Another distinguished visitor, commenting on the criticisms of those who profess to have discovered defects, says: “The Taj is like a lovely woman; abuse her as you please, but the moment you come into her presence, you submit to its fascination.”
“If to her share some female errors fall, Look in her face, and you’ll forget them all.”
Passing beneath the vaulted gateway, we find a sign-board, telling that the best place from which to view the Taj is from the roof of the gateway. A flight of steps leads us to the designated vantage-point, when the tropic garden, the fountains, the twin mosques in the far corners, the river, the minarets, and, above all, the Taj itself lay spread out before us for our inspection. The scene might well conjure up a vision of Paradise itself. The glorious Taj: “So light it seems, so airy, and so like a fabric of mist and moonbeams, with its great dome soaring up, a silvery bubble,” that it is difficult, even at a few hundred yards’ distance, to believe it a creation of human hands.

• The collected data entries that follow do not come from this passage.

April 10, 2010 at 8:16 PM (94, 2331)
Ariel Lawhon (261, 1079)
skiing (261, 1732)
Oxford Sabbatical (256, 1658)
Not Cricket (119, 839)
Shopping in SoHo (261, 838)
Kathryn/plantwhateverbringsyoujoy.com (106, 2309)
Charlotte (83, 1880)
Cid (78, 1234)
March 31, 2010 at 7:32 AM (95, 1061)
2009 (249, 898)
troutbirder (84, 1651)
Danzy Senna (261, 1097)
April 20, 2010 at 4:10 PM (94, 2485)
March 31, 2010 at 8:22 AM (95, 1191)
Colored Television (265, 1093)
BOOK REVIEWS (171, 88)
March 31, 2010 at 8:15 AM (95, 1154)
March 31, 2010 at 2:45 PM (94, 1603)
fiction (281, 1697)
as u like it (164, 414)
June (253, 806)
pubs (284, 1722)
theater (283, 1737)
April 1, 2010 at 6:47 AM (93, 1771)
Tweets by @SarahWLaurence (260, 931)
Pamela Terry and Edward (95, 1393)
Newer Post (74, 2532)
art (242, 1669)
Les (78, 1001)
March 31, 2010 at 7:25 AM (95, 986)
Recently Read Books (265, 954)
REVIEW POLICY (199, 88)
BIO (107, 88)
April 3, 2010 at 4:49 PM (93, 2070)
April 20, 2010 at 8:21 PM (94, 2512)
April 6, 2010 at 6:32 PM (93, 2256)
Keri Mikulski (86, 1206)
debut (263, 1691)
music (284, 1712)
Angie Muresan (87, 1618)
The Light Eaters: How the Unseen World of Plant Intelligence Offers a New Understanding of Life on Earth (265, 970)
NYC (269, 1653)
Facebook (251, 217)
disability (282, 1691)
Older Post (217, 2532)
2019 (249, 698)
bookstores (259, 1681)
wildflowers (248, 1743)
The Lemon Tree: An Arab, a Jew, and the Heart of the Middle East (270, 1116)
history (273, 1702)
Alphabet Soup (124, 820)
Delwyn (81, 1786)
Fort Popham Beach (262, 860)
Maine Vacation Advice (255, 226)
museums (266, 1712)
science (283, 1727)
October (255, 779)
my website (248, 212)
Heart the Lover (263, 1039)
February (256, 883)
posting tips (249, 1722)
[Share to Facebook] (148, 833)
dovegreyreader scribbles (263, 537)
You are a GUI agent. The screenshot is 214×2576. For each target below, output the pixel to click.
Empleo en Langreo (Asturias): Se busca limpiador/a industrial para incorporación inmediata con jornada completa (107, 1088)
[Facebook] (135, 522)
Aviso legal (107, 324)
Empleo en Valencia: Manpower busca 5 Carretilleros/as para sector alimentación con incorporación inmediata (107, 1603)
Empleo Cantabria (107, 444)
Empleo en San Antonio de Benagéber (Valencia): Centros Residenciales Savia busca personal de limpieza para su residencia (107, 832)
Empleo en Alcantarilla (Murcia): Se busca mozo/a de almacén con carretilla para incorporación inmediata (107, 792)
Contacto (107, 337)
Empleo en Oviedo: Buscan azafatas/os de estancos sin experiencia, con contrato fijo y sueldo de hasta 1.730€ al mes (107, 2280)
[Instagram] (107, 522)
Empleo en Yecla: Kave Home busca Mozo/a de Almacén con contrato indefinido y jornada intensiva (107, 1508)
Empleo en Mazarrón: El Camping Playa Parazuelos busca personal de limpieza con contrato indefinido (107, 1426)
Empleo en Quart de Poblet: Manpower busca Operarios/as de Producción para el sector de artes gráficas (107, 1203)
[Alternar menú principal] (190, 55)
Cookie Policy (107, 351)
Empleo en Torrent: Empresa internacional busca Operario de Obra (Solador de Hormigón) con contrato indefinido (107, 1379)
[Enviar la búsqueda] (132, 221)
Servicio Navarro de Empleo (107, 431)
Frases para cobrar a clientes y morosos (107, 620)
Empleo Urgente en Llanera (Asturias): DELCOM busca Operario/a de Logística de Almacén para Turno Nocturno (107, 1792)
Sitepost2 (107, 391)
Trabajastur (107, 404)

While gazing on the Taj, men let their cigars go out, and ladies drop their fans without noticing it.
Descending the steps again, we pass inside, and again pause to survey it from the end of the avenue. An element of the ridiculous here appears in the person and the appeals of an old Hindoo fruit-vender. This hopeful agent of Pomona squats beside a little tray, and, as we stand and feast our eyes on the sublimest object in the world of architecture, he persistently calls our attention to a dozen or two half-decayed mangoes and custard-apples that comprise his stock in trade.